I don't know if I would fancy experimenting with all those ingredients myself, what does  timber residues consist of!
There are plenty of safe tried & tested soils to choose from....


----------



## Enigmaticguppy92 (8 Feb 2012)

the timber residues are just small pieces of floating bark i have removed these ahah forgot to mention


----------



## George Farmer (8 Feb 2012)

I agree with foxfish. Some dodgy-sounding ingredients in there.

If you do use it please let us know how you get on.
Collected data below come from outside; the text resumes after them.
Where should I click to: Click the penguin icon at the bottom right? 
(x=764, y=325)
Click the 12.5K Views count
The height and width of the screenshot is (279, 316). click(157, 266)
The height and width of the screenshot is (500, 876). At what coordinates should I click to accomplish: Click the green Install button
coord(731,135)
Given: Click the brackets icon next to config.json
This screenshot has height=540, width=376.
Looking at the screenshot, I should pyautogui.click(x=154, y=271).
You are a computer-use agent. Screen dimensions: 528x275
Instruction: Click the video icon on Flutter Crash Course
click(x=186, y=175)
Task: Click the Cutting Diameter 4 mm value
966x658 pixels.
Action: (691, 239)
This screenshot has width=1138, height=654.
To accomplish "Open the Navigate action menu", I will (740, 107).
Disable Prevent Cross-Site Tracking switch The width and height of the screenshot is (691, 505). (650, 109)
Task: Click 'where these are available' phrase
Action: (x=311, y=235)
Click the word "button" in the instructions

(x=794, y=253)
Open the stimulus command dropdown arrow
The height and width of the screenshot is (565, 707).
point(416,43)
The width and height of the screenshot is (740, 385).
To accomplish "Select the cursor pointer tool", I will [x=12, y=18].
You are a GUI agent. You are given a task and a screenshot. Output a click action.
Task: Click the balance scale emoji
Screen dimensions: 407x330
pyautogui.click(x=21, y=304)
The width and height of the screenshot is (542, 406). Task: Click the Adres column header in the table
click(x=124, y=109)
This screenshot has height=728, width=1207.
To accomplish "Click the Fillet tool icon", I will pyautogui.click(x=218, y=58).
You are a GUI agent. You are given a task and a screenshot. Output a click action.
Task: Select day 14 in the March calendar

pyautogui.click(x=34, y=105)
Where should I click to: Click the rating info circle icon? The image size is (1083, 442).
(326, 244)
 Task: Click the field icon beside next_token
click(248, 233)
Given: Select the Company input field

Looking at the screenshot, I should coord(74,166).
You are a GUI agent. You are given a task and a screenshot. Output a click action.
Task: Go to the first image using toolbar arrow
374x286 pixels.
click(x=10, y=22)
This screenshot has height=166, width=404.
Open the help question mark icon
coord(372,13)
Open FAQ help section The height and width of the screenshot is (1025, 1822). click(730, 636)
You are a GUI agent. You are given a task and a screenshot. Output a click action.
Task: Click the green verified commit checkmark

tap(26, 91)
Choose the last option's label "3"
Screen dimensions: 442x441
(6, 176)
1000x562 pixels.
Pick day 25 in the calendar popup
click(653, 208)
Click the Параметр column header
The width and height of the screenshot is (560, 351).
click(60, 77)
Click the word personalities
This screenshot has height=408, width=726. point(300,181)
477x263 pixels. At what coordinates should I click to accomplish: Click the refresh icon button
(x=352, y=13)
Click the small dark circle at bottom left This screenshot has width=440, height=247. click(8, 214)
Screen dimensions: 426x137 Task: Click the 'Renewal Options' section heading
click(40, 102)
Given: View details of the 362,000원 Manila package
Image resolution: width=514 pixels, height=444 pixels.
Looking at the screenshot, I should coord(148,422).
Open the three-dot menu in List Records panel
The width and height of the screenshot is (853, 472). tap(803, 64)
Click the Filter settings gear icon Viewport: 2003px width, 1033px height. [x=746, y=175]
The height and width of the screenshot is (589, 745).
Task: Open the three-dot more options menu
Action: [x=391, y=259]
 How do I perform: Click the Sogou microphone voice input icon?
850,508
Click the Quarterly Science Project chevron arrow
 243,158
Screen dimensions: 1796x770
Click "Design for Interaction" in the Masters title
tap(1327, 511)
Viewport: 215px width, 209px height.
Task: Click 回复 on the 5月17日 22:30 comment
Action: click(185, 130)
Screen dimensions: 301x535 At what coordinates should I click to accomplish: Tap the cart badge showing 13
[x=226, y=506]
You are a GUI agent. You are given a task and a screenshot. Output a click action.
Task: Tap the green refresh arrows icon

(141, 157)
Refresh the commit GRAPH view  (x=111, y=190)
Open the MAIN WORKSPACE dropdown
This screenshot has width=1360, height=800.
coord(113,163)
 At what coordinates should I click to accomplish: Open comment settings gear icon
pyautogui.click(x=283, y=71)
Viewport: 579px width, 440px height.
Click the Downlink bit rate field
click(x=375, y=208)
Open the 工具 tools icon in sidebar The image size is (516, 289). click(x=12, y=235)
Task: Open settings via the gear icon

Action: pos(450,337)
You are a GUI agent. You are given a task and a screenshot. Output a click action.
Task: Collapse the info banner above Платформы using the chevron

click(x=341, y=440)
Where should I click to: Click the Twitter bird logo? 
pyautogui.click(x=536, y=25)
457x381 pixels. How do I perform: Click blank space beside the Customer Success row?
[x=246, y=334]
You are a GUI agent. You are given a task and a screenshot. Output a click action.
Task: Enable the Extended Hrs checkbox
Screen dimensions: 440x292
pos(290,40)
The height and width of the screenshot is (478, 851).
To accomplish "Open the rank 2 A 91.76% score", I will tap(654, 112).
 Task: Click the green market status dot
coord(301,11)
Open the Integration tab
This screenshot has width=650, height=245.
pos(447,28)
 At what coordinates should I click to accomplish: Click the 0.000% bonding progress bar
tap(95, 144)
The limestone will increase your water's pH and hardness significantly. Not usually desirable in a planted tank.


----------



## foxfish (8 Feb 2012)

Well pine is toxic to fish & shrimp so you better remove that too & not sure about Lime either... why would you want to use this stuff anyway?


----------



## Enigmaticguppy92 (8 Feb 2012)

i had a bag spare and just wonderin if it would work going try in a small tank tomorrow i think if it goes well il try in my 37 gallon


----------



## Paul Ross (11 Mar 2013)

Can i ask how this went please?


----------